--- Document text ---
━━━━━━━━━━

For millennia, books have served as the medium for preserving ideas. Whether the idea is a mathematical theory, cooking recipe, or family history, books allow us to entrust wisdom to others. I can pick up a copy of Plato’s Republic and hear the ideas that founded Western culture—ideas which are still relevant and discussed globally.

2. Reading is good for the brain. I’m not talking about reading dense philosophy or science books. The very act of reading—even a fun novel—stimulates the functioning of the brain. Research at Emory College has found that reading makes the brain more receptive to language, and increases the connectivity of neurons. These changes last for up to five days after a reader has finished a novel. Reading is an active engagement of the brain to the material on the page.

3. Books give us perspective. By myself, I can’t understand what others have suffered, or what it means to be part of another culture. But I can learn so much with a book. Reading Gone With the Wind helped me understand a period of US history from the losing side. The Secret Life of Bees and To Kill a Mockingbird showed me what it was like to live on the wrong end of racial prejudice. Books take us outside ourselves and teach us to see through the eyes of other people. Hopefully, we can learn to be more understanding and avoid the mistakes of older generations.

━━━━━━━━━━

--- Task directions ---
Reproduce verbatim the portion of the essay on reading books between "3. Books give" and "of older generations.", inclusive. The lines below this point come from a separate source.

--- Supplied data ---
━━━━━━━━━━

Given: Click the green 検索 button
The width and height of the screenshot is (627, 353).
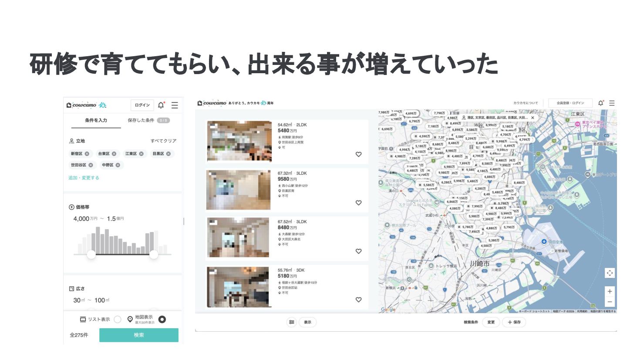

━━━━━━━━━━

--- Reply ---
3. Books give us perspective. By myself, I can’t understand what others have suffered, or what it means to be part of another culture. But I can learn so much with a book. Reading Gone With the Wind helped me understand a period of US history from the losing side. The Secret Life of Bees and To Kill a Mockingbird showed me what it was like to live on the wrong end of racial prejudice. Books take us outside ourselves and teach us to see through the eyes of other people. Hopefully, we can learn to be more understanding and avoid the mistakes of older generations.